AMD's Radeon HD 6990: The New Single Card Kingby Ryan Smith on March 8, 2011 12:01 AM EST
PCI-Express Compliance: Does It Even Matter?
For a while now we’ve been under the impression that video card size and power consumption was ultimately capped by the PCI-Express specification. At present time the specification and its addendums specify normal (75W), 150W, 225W, and 300W PCIe card operation. In the case of 300W cards in particular this is achieved through 75W from the PCIe slot, 75W from a 6pin PCIe power connector, and 150W from an 8pin PCIe power connector. As the name implies, the PCIe specification also defines what the 6pin and 8pin power connectors are supposed to be capable of, which is where 75W and 150W come from respectively.
Altogether the biggest, most powerful card configuration in the PCIe specification allows for a 12.283” long, triple-wide card that consumes 300W. To date we’ve never seen a card exceed the physical specifications, but we’ve seen several cards exceed the electrical specifications. This includes cards such as the 5970 and some overclocking-oriented 5870s that were designed to handle more than 300W when overclocked, and even more exotic cards such as the Asus ARES 5870X2 that simply drew more than 300W from the get-go. We have yet to see a reference design from AMD/NVIDIA however that exceeds any part of the PCIe specification by default.

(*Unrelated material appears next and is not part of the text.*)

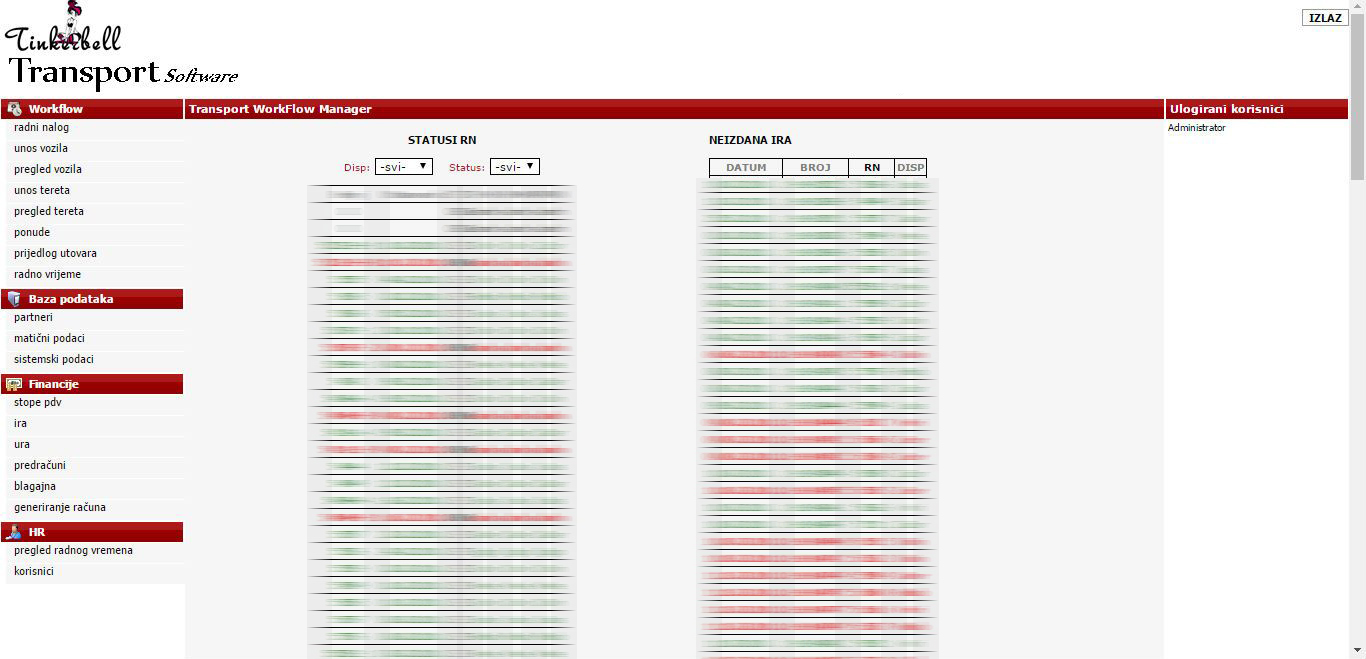This screenshot has width=1366, height=659.
Task: Sort by the DATUM column header
Action: (746, 168)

So it has been clear for some time now that cards can exceed the PCIe specifications without incurring the immediately wrath of an army of lawyers, but at the same time this doesn’t establish what the benefits or losses are of being or not being PCIe compliant. To have a reference design exceed the PCIe specifications is certainly a new mark for the GPU industry, so we decided to get right to the bottom of the matter and get an answer to the following question: does PCI-Express compliance matter?
To answer this question we went to two parties. The first of which was of course AMD, whose product is in question. AMD’s answer basically amounts to a polite deflection: it’s an ultra-enthusiast card that at default settings does not exceed the power available by the combination of the PCIe slot and PCIe power connectors. Furthermore, as they correctly note, the 6990 is not the first card to ship at over 300W, as the ARES and other cards were drawing more than 300W a year ago. It’s a polite answer that glosses over the fact that no, the 6990 isn’t technically PCIe compliant.
To get a second opinion on the matter we went straight to the source: The Peripheral Component Interconnect Special Interest Group (PCI-SIG), which is the industry group that defines the PCIe standard and runs the workshops that test for product compliance. The PCI-SIG’s member list is virtually everyone in the computing industry, including AMD, NVIDIA, and Intel, so everyone has some level of representation with the group.
So what does the PCI-SIG think about cards such as the 6990 which exceed the PCIe specification? In a nutshell, they don’t directly care. The group’s working philosophy is closer to approving cards that work than it is about strictly enforcing standards, so their direct interest in the matter is limited. The holy grail of the PCI-SIG is the PCI Express Integrators List, which lists all the motherboards and add-on cards that have passed compliance testing. The principal purpose of the list is to help OEMs and system integrators choose hardware, relying on the list and by extension PCI-SIG testing to confirm that the product meets the PCIe standards, so that they can be sure it will work in their systems.
The Integrators List is more or less exclusively OEM focused, which means it has little significance for niche products such as the 6990 which is split between end-user installation and highly customized OEM builds. The 6990 does not need to be on the list to be sold to its target market. Similarly the 5970 was never submitted/approved for listing, and we wouldn’t expect the 6990 to be submitted either.
It is worth noting however that while the PCI-SIG does have power specifications, they’re not a principal concern of the group and they want to avoid doing anything that would limit product innovation. While the 300W specification was laid out under the belief that a further specification would not be necessary, the PCI-SIG does not even test for power specification compliance under their current compliance testing procedures. Conceivably the 6990 could be submitted and could pass the test, leading to it being labeled PCIe compliant. Of course it’s equally conceivable that the PCI-SIG could start doing power compliance testing if it became an issue…
At the end of the day as the PCI-SIG is a pro-compliance organization as opposed to being a standard-enforcement organization, there’s little to lose for AMD or their partners by not being compliant with the PCIe power specifications. By not having passed compliance testing the only “penalty” for AMD is that they cannot claim the 6990 is PCIe compliant; funny enough they can even use the PCIe logo (we’ve already seen a Sapphire 6990 box with it). So does PCIe compliance matter? For mainstream products PCIe compliance matters for the purposes of getting OEM sales; for everything else including niche products like the 6990, PCIe compliance does not matter.